Il nostro Paese avrebbe bisogno di “Ugo” come lo chiama il collettivo di scrittori bolognesi conosciuto come “Wu Ming” e cioè dell’“Unica Grande Opera” necessaria: la messa in sicurezza del territorio.
Ma come si può fare se la spesa pubblica è limitata dai ferrei vincoli di bilancio? Senza aprire nuovi cantieri come fa a ripartire l’economia con i salari e i consumi? Entro il primo febbraio il governo deve rispondere alla lettera redatta dal commissario Ue agli Affari Economici, Pierre Moscovici, che chiede una manovra correttiva di bilancio pari a 3 miliardi e mezzo di euro per coprire lo scostamento registrato tra debito pubblico e Prodotto interno lordo.
In prima battuta il ministro dell’Economia Pier Carlo Padoan ha detto che una delle cause del mancato rispetto del piano si deve attribuire alle difficoltà insorte nella vendita ai privati di pezzi del patrimonio pubblico considerati non strategici. Ma, intervenendo al Forum economico di Davos, lo stesso ministro ha manifestato la propria insofferenza affermando: «ll problema dell’Europa è l’Europa. I nostri problemi nascono a Bruxelles e talvolta a Francoforte».

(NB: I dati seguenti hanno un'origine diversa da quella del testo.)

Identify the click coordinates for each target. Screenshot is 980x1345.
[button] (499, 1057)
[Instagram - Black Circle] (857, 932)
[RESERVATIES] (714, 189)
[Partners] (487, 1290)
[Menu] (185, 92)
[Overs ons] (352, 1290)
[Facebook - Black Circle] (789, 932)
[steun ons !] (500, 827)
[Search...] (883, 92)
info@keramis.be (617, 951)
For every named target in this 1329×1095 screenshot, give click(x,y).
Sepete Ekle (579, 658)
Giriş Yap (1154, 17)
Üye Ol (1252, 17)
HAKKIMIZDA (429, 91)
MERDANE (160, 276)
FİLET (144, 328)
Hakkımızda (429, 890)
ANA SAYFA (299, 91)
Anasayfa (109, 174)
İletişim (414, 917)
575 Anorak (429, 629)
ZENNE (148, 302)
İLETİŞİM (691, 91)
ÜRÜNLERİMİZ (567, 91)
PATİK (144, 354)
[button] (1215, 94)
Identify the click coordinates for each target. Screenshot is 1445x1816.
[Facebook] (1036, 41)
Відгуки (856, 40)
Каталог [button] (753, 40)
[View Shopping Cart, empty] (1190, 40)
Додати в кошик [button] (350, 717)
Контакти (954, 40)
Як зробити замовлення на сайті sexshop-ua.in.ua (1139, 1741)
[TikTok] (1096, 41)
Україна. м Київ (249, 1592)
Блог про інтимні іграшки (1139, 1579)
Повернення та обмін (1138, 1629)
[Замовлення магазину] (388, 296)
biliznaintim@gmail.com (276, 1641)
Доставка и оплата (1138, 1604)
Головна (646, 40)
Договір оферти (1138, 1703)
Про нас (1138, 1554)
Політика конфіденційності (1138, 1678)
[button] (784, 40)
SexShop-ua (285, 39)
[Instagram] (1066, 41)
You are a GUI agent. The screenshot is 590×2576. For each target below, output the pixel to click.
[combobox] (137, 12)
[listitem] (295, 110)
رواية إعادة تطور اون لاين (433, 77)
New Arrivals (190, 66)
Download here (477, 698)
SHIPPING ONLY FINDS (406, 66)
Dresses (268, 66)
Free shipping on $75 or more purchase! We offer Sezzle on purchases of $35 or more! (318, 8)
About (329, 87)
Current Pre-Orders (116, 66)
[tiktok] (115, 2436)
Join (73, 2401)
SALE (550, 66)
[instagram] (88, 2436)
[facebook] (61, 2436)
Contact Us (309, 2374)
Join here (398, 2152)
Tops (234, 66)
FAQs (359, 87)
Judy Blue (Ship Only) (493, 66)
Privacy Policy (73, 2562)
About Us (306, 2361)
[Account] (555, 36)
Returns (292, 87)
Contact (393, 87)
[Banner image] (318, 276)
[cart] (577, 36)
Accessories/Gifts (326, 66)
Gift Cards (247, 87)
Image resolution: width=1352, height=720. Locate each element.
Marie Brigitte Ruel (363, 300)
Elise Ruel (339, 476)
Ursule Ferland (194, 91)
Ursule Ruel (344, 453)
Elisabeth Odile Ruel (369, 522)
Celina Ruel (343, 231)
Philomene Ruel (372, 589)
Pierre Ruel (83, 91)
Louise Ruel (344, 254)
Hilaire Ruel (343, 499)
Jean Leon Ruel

Eppure, prima ancora della vendita del patrimonio pubblico e delle trattive con i funzionari europei, bisogna sempre ricordare che in Italia il vero problema è il debito pubblico. Il racconto di generazioni passate che hanno scaricato le spese eccesive su quelle che verranno spiega qualcosa, ma non tutto. Se le spese pubbliche sono inferiori alle entrate fiscali, vuol dire in soldoni che il peso maggiore viene dal “servizio del debito”, cioè dagli interessi che paghiamo sul debito. Ed ecco la domanda decisiva: chi lo detiene?
A chi paghiamo questa montagna di soldi invece di investirla nella spesa sociale?
Il sociologo Luciano Gallino, nella sua ultima lezione, ha preso in esame le scelte compiute dal 1981 al 1993, quando il debito pubblico è schizzato dal 60 al 120% del Pil. In tal modo abbiamo pagato per interessi oltre 1.800 miliardi di euro solo dal 1992 al 2014: dobbiamo capire dove vanno questi soldi. Ne dovremo riparlare.